From there, Tournour moved his show to KFMB in San Diego, where he only spent a few weeks before being offered a show on the now-defunct Las Vegas-based Sports Fan Radio Network. Tournour's late-night show lasted five years until the network's demise in 2001. While working in Las Vegas, he called the very first game of the original XFL featuring the Las Vegas Outlaws over local radio. During this time, he also hosted an afternoon show on San Francisco-based radio station KNBR. At one time, KNBR had Tournour for his local show, his four-hour national show and an overnight replay of at least a portion of that national show before the next broadcast day began.

In June 2001, Tournour landed at the upstart Fox Sports Radio, hosting an afternoon show. He was later moved to the evening, doing a late-night syndicated sports show on SportsFan Radio Network. The show was shifted to 3 pm Pacific, 6 pm Eastern, in 2012.

Tournour also hosted, until the end of the 2005 season, a Sunday night show, Fox Sunday Game Time React, where he discussed the football games of the day with Bryan Cox. It was eventually replaced by a similar show hosted by John Fricke and Chris Landry.

He previously hosted a show that aired weekdays from 5 pm to 8 pm Pacific time (8 pm to 11 pm Eastern) on Fox Sports Radio. The primary focus of his Fox Sports Radio program was the NFL and on Friday nights during the season and playoffs, he asked for at least one caller from every NFL team (during the playoffs, those in the playoffs) to answer his "NFL Roll Call". Fox Sports announced on September 11, 2018, that Tournour and producer Steve Gorman were let go by the network.

Tournour made a guest appearance on CNBC's The Big Idea with Donny Deutsch on June 26, 2006, to discuss the feud between Chicago Sun-Times columnist Jay Mariotti and Chicago White Sox skipper Ozzie Guillén.

| DATA |
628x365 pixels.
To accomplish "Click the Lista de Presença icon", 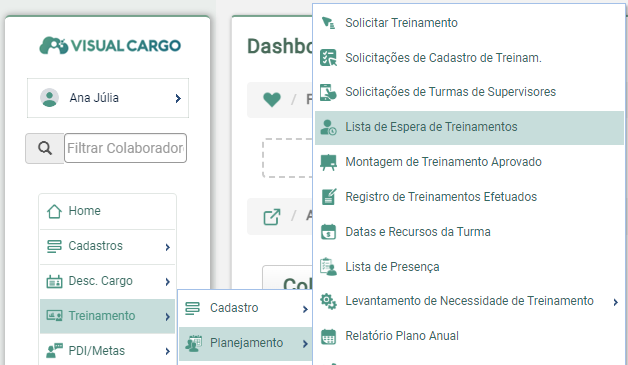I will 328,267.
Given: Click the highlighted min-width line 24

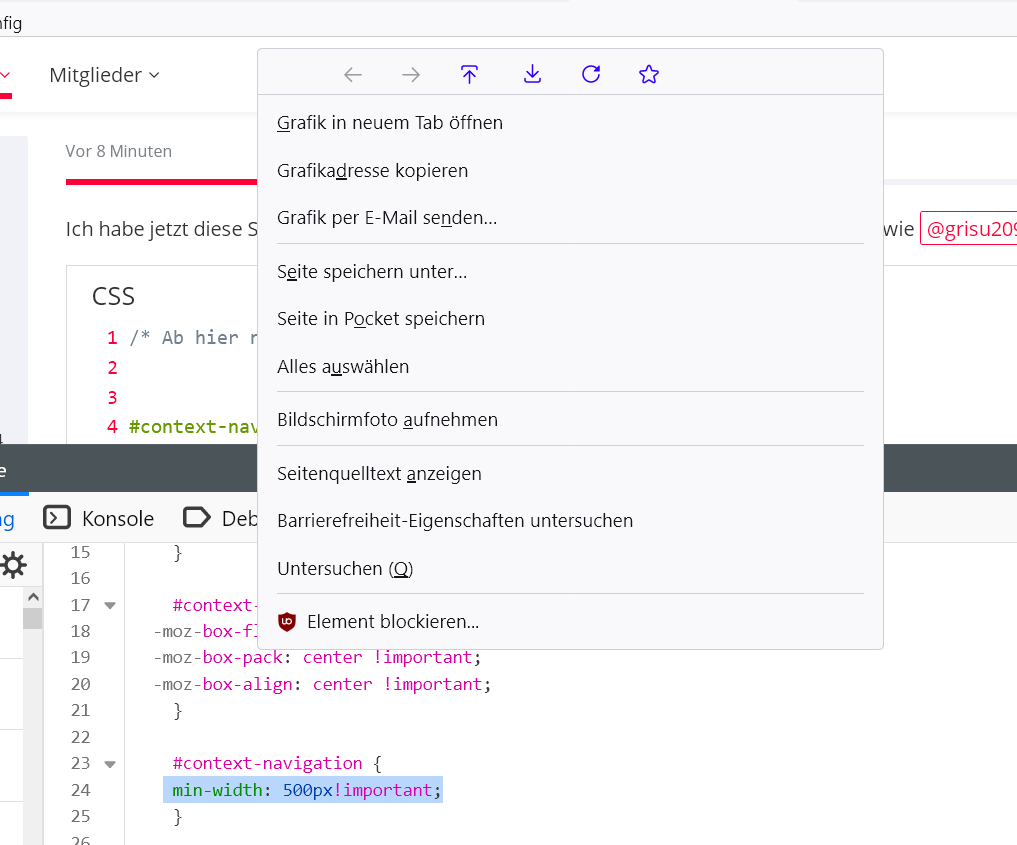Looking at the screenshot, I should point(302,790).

| REQUIRED TASK 1 |
List every person named in the text about Tournour's radio career, leaving out Tournour himself.
| REQUIRED TASK 2 |
Resume the text about Tournour's broadcasting career, picking up right after its final sentence about his CNBC appearance.

| TASK RESPONSE 1 |
Bryan Cox, John Fricke, Chris Landry, Steve Gorman, Donny Deutsch, Jay Mariotti, Ozzie Guillén

| TASK RESPONSE 2 |
===The JT the Brick Show===
Tomm Looney, the voice of The Best Damn Sports Show Period, works alongside Tournour on the show. Looney is best known for providing the two-times-hourly sports updates and for hosting the entertainment segment of the show which is called "Pop Looney".

In addition to his hosting duties, Tournour for a time wrote a regular sports column for MSNBC.com.

=== Brick at Night with JT the Brick ===
On October 8, 2019, JT began hosting his own late night show, "Brick at Night With JT the Brick." on Sirius XM's Mad Dog Sports Radio. The show airs Sunday through Thursday nights at 11 pm - 3 am eastern (8 pm - 12 am Pacific).

==Origin of nickname==
The nickname "the Brick" originates from living in Newark, New Jersey. The city is known as "Brick City."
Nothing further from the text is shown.